**Provided data**
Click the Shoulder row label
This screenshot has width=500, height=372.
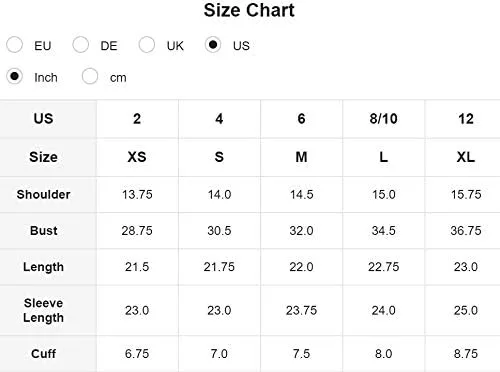pyautogui.click(x=43, y=194)
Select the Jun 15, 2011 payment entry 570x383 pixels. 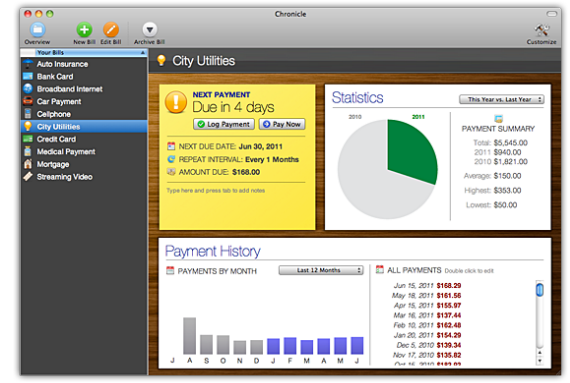427,286
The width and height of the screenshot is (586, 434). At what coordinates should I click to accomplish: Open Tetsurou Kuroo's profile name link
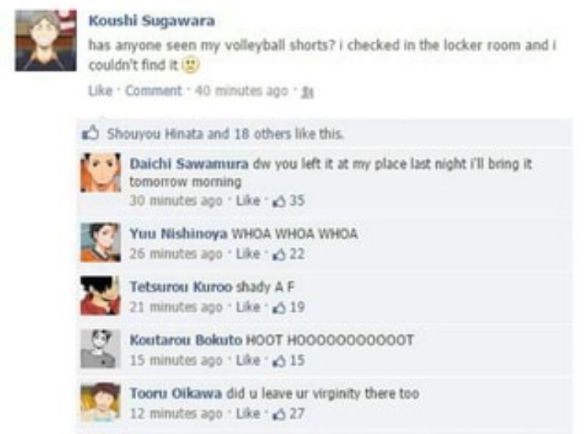click(181, 287)
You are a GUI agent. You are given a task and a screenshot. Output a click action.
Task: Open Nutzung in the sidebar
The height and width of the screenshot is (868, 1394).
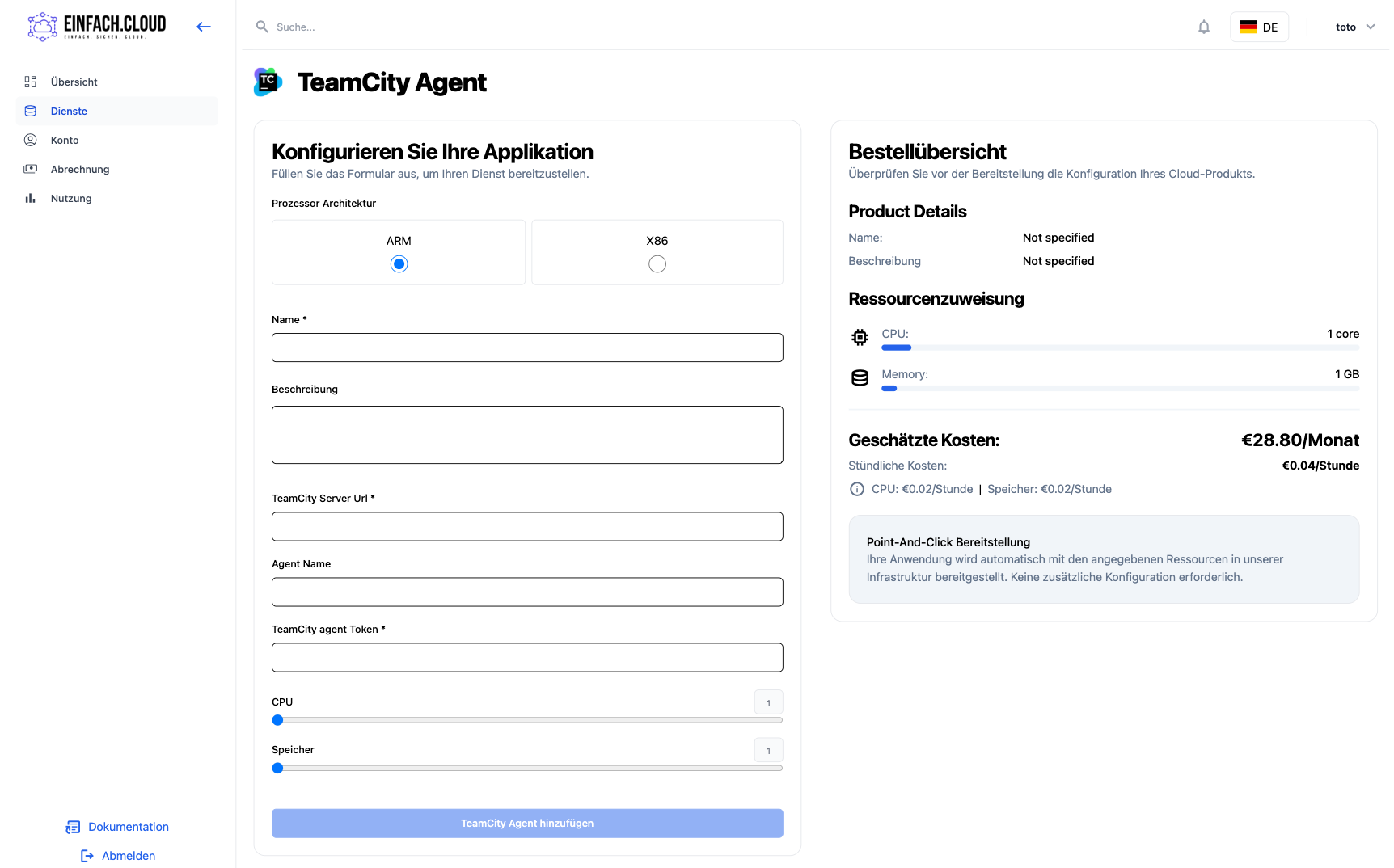70,198
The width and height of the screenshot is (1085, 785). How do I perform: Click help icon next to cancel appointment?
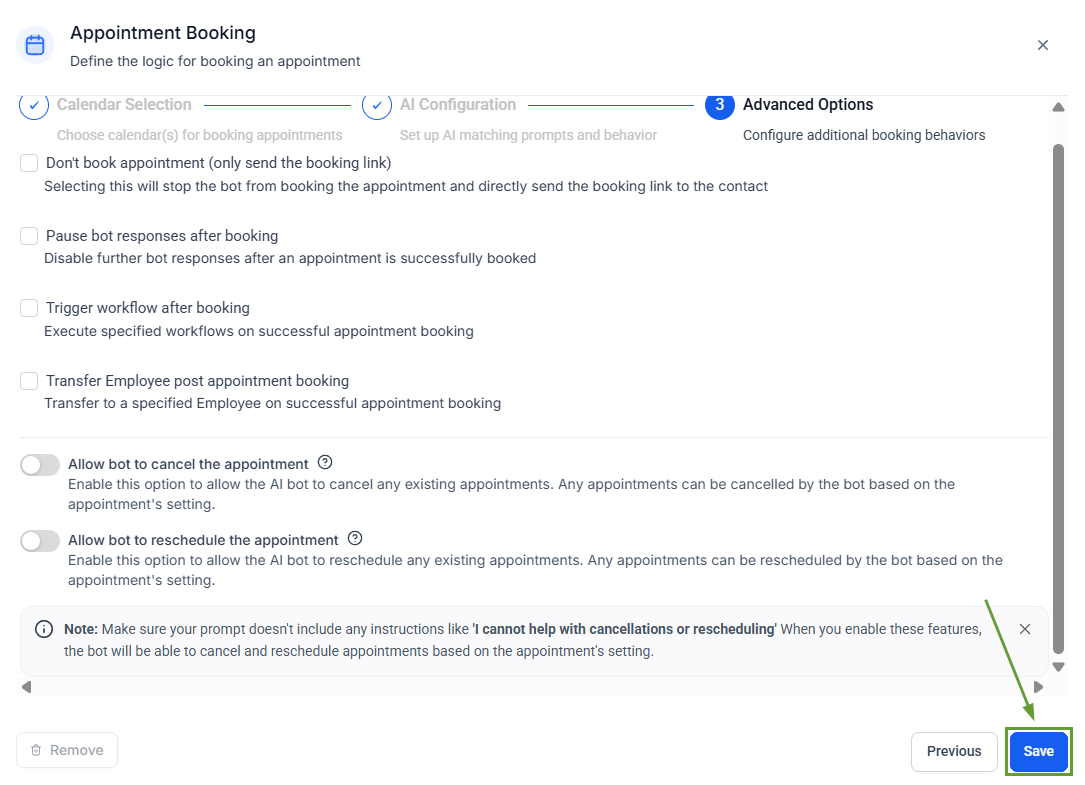tap(325, 463)
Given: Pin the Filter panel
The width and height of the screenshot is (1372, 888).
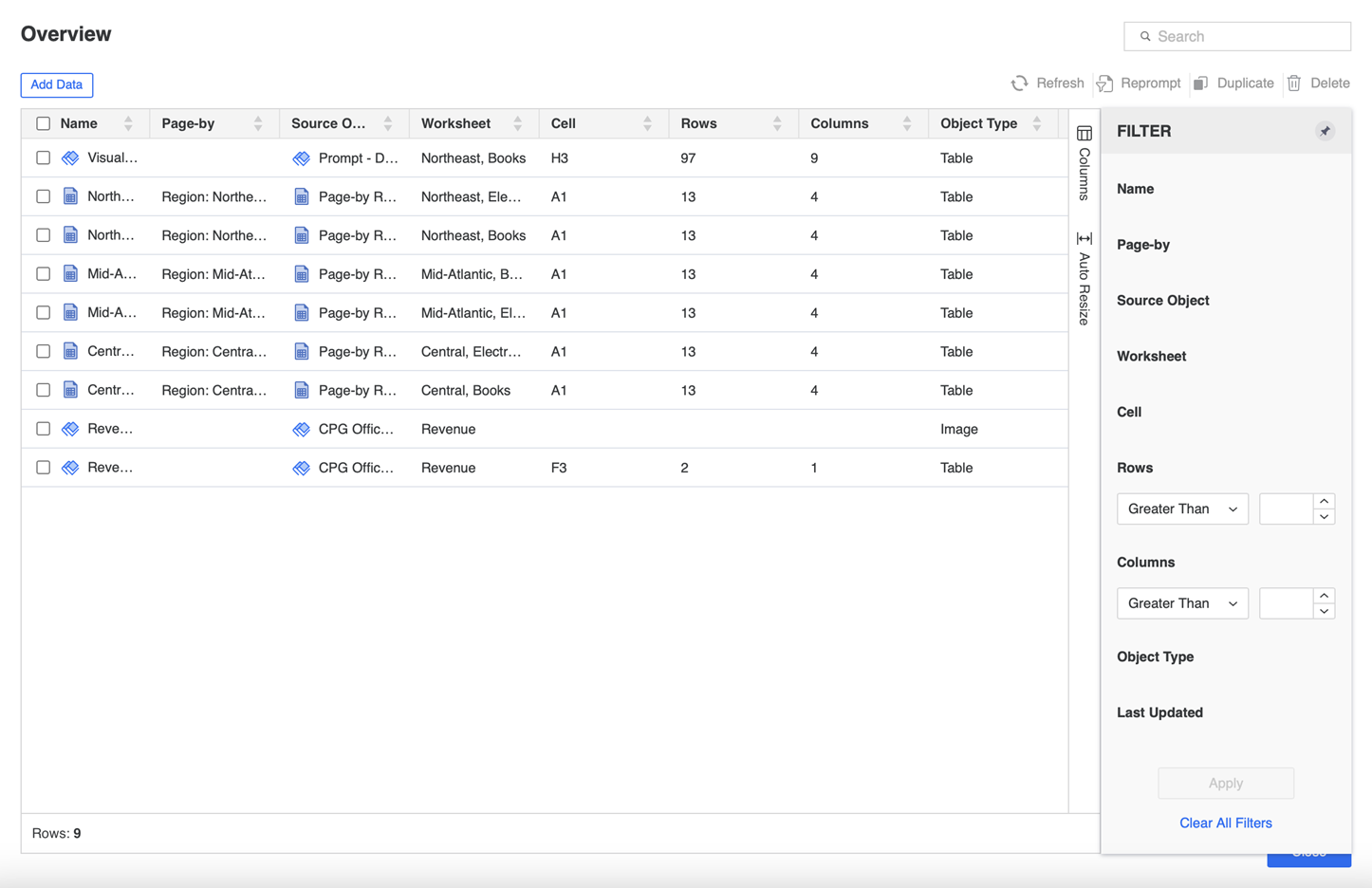Looking at the screenshot, I should click(x=1325, y=131).
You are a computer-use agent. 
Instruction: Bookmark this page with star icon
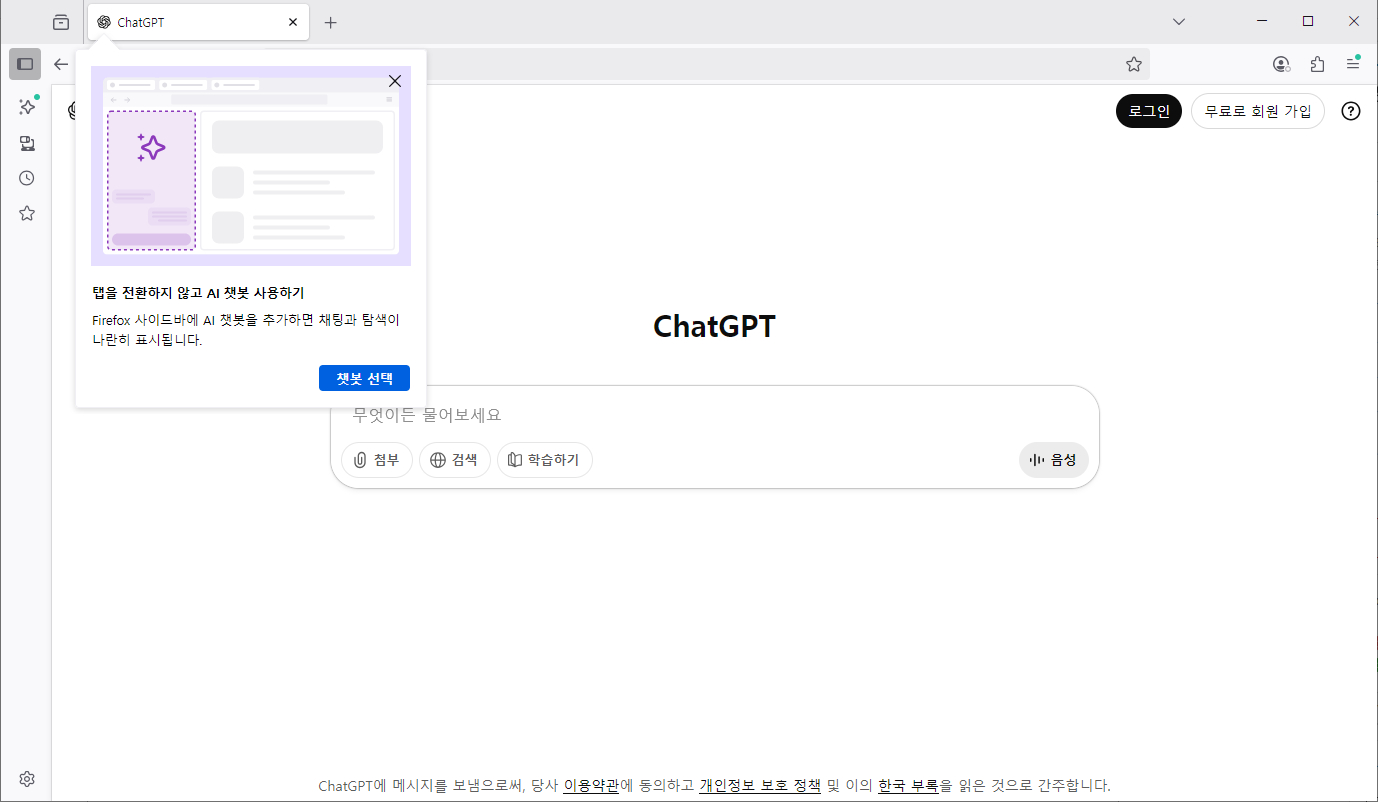pyautogui.click(x=1133, y=64)
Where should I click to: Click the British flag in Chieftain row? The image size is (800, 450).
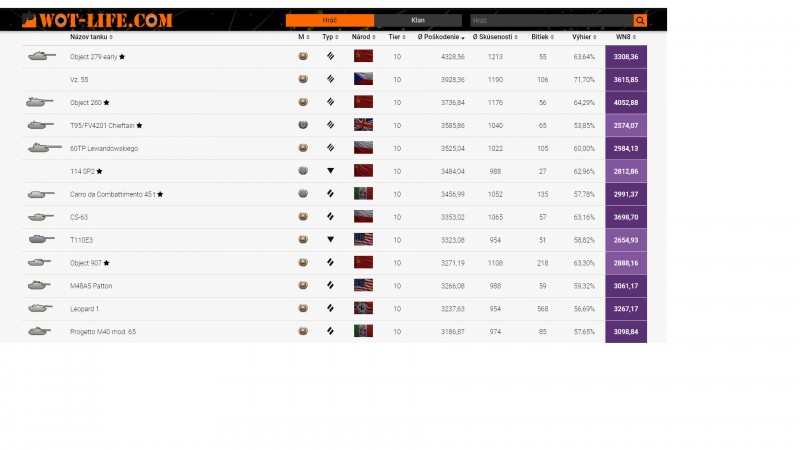[x=363, y=125]
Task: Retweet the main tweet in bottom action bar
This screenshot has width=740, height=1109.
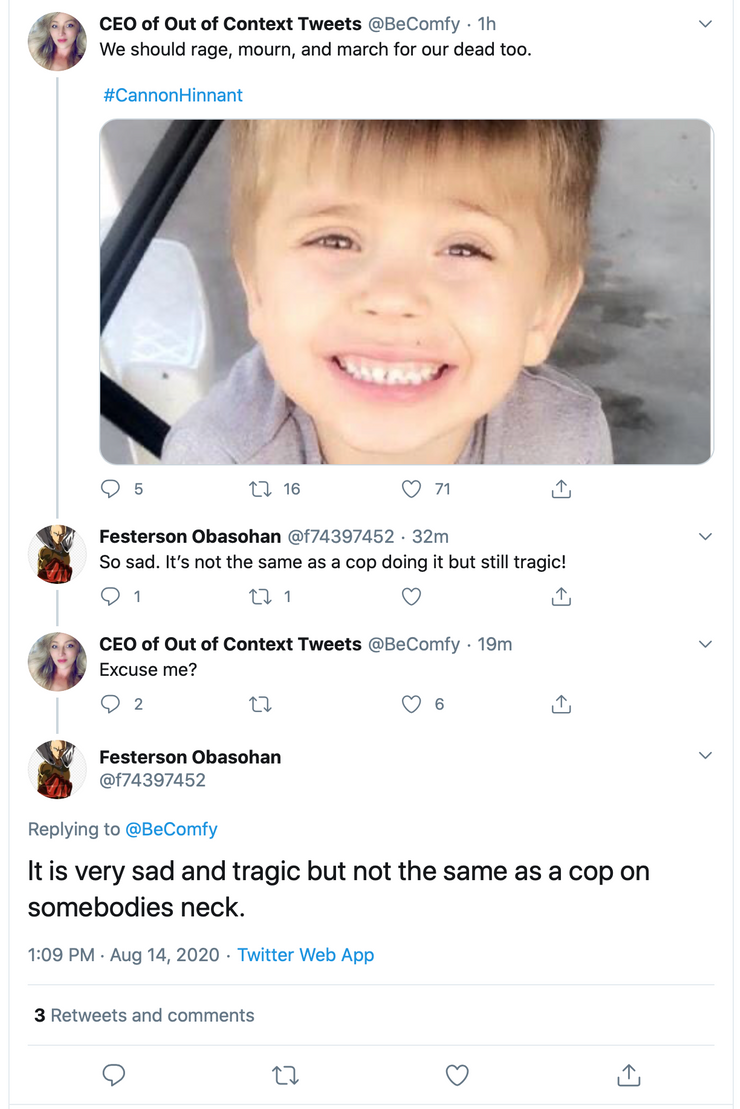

**Work request**
A bare number is the expected answer: the tally of lines in the records above holding "action".

**Output of the exercise**
2